[Saved data entries]
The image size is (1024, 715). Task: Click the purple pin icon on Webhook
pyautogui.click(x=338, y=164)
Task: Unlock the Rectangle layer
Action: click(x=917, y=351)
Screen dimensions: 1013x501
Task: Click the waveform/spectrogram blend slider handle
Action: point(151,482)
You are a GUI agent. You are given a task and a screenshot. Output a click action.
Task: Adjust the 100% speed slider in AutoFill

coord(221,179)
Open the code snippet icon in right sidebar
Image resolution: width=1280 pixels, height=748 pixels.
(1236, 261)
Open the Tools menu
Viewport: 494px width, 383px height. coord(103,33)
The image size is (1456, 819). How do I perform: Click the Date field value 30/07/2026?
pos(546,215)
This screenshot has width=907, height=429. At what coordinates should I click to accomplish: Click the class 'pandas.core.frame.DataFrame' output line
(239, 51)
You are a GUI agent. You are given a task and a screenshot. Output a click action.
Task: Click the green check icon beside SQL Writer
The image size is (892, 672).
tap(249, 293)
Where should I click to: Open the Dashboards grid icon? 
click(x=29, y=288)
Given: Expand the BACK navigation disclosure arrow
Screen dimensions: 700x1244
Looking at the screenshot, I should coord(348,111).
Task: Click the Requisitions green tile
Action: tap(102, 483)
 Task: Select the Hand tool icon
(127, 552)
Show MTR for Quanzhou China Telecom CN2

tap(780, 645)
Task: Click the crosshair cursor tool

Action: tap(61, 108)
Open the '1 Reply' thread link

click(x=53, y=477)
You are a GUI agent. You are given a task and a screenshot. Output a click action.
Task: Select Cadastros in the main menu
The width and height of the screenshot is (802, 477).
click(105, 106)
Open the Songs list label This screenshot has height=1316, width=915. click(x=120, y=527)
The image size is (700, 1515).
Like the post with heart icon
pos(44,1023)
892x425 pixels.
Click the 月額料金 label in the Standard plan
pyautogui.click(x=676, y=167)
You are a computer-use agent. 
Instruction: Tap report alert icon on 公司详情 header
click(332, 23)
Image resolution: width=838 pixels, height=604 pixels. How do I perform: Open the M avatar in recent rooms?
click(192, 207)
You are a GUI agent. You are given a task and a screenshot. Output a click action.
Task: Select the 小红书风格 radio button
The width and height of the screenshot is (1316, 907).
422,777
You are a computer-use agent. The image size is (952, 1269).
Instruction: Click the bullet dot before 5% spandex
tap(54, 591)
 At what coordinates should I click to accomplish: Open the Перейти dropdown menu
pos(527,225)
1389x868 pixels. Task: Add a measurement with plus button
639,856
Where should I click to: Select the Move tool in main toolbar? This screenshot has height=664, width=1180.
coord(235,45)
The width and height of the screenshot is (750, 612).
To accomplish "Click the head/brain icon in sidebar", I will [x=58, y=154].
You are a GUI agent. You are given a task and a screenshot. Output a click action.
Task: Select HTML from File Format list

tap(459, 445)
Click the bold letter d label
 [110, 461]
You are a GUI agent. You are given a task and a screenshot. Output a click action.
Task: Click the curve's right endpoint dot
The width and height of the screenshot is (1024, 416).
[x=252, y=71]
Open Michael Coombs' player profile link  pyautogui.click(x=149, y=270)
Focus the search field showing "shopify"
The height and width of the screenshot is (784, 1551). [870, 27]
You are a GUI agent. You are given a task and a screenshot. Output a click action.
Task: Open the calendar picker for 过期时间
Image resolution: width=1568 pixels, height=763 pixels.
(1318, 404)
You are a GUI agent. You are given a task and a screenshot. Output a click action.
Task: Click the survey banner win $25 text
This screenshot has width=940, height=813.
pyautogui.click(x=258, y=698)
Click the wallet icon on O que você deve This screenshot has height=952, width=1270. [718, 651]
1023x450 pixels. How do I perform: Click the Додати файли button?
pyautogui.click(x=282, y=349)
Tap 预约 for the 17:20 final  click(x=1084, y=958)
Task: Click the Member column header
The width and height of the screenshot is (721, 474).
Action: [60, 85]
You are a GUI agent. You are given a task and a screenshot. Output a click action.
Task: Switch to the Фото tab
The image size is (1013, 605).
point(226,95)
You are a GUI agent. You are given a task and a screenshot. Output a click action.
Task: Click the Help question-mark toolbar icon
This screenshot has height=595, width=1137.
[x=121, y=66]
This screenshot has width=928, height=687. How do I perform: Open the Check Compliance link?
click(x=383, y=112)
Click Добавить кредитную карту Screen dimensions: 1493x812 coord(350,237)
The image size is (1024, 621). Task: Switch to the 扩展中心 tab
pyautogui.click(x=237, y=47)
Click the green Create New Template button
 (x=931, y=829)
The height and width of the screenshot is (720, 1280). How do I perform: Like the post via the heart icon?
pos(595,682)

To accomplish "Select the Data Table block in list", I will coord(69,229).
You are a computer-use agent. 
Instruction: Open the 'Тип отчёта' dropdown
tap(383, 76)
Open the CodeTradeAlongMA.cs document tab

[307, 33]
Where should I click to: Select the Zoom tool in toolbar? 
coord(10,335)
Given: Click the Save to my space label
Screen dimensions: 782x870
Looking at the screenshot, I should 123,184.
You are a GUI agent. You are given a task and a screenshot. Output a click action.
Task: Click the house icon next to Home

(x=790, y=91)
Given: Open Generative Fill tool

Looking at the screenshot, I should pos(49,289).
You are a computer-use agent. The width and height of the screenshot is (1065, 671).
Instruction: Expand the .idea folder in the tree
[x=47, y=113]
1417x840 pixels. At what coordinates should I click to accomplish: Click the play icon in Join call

> Work required
Copy out the data exactly as it stands, leaving nothing out.

> Reply to the exercise
The image size is (1024, 715). Task: Click the purple pin icon on Webhook
pyautogui.click(x=338, y=164)
Task: Unlock the Rectangle layer
Action: click(x=917, y=351)
Screen dimensions: 1013x501
Task: Click the waveform/spectrogram blend slider handle
Action: point(151,482)
You are a GUI agent. You are given a task and a screenshot. Output a click action.
Task: Adjust the 100% speed slider in AutoFill

coord(221,179)
Open the code snippet icon in right sidebar
Image resolution: width=1280 pixels, height=748 pixels.
(1236, 261)
Open the Tools menu
Viewport: 494px width, 383px height. coord(103,33)
The image size is (1456, 819). How do I perform: Click the Date field value 30/07/2026?
pos(546,215)
This screenshot has width=907, height=429. At what coordinates should I click to accomplish: Click the class 'pandas.core.frame.DataFrame' output line
(239, 51)
You are a GUI agent. You are given a task and a screenshot. Output a click action.
Task: Click the green check icon beside SQL Writer
The image size is (892, 672).
tap(249, 293)
Where should I click to: Open the Dashboards grid icon? 
click(x=29, y=288)
Given: Expand the BACK navigation disclosure arrow
Screen dimensions: 700x1244
Looking at the screenshot, I should coord(348,111).
Task: Click the Requisitions green tile
Action: tap(102, 483)
 Task: Select the Hand tool icon
(127, 552)
Show MTR for Quanzhou China Telecom CN2

tap(780, 645)
Task: Click the crosshair cursor tool

Action: tap(61, 108)
Open the '1 Reply' thread link

click(x=53, y=477)
You are a GUI agent. You are given a task and a screenshot. Output a click action.
Task: Select Cadastros in the main menu
The width and height of the screenshot is (802, 477).
click(105, 106)
Open the Songs list label This screenshot has height=1316, width=915. click(x=120, y=527)
The image size is (700, 1515).
Like the post with heart icon
pos(44,1023)
892x425 pixels.
Click the 月額料金 label in the Standard plan
pyautogui.click(x=676, y=167)
You are a computer-use agent. 
Instruction: Tap report alert icon on 公司详情 header
click(332, 23)
Image resolution: width=838 pixels, height=604 pixels. How do I perform: Open the M avatar in recent rooms?
click(192, 207)
You are a GUI agent. You are given a task and a screenshot. Output a click action.
Task: Select the 小红书风格 radio button
The width and height of the screenshot is (1316, 907).
422,777
You are a computer-use agent. The image size is (952, 1269).
Instruction: Click the bullet dot before 5% spandex
tap(54, 591)
 At what coordinates should I click to accomplish: Open the Перейти dropdown menu
pos(527,225)
1389x868 pixels. Task: Add a measurement with plus button
639,856
Where should I click to: Select the Move tool in main toolbar? This screenshot has height=664, width=1180.
coord(235,45)
The width and height of the screenshot is (750, 612).
To accomplish "Click the head/brain icon in sidebar", I will [x=58, y=154].
You are a GUI agent. You are given a task and a screenshot. Output a click action.
Task: Select HTML from File Format list

tap(459, 445)
Click the bold letter d label
 [110, 461]
You are a GUI agent. You are given a task and a screenshot. Output a click action.
Task: Click the curve's right endpoint dot
The width and height of the screenshot is (1024, 416).
[x=252, y=71]
Open Michael Coombs' player profile link  pyautogui.click(x=149, y=270)
Focus the search field showing "shopify"
The height and width of the screenshot is (784, 1551). [870, 27]
You are a GUI agent. You are given a task and a screenshot. Output a click action.
Task: Open the calendar picker for 过期时间
Image resolution: width=1568 pixels, height=763 pixels.
(1318, 404)
You are a GUI agent. You are given a task and a screenshot. Output a click action.
Task: Click the survey banner win $25 text
This screenshot has width=940, height=813.
pyautogui.click(x=258, y=698)
Click the wallet icon on O que você deve This screenshot has height=952, width=1270. [718, 651]
1023x450 pixels. How do I perform: Click the Додати файли button?
pyautogui.click(x=282, y=349)
Tap 预约 for the 17:20 final  click(x=1084, y=958)
Task: Click the Member column header
The width and height of the screenshot is (721, 474).
Action: [60, 85]
You are a GUI agent. You are given a task and a screenshot. Output a click action.
Task: Switch to the Фото tab
The image size is (1013, 605).
point(226,95)
You are a GUI agent. You are given a task and a screenshot. Output a click action.
Task: Click the Help question-mark toolbar icon
This screenshot has height=595, width=1137.
[x=121, y=66]
This screenshot has width=928, height=687. How do I perform: Open the Check Compliance link?
click(x=383, y=112)
Click Добавить кредитную карту Screen dimensions: 1493x812 coord(350,237)
The image size is (1024, 621). Task: Switch to the 扩展中心 tab
pyautogui.click(x=237, y=47)
Click the green Create New Template button
 (x=931, y=829)
The height and width of the screenshot is (720, 1280). How do I perform: Like the post via the heart icon?
pos(595,682)

To accomplish "Select the Data Table block in list", I will coord(69,229).
You are a computer-use agent. 
Instruction: Open the 'Тип отчёта' dropdown
tap(383, 76)
Open the CodeTradeAlongMA.cs document tab

[307, 33]
Where should I click to: Select the Zoom tool in toolbar? 
coord(10,335)
Given: Click the Save to my space label
Screen dimensions: 782x870
Looking at the screenshot, I should 123,184.
You are a GUI agent. You are given a task and a screenshot. Output a click action.
Task: Click the house icon next to Home

(x=790, y=91)
Given: Open Generative Fill tool

Looking at the screenshot, I should pos(49,289).
You are a computer-use agent. The width and height of the screenshot is (1065, 671).
Instruction: Expand the .idea folder in the tree
[x=47, y=113]
1417x840 pixels. At what coordinates should I click to accomplish: Click the play icon in Join call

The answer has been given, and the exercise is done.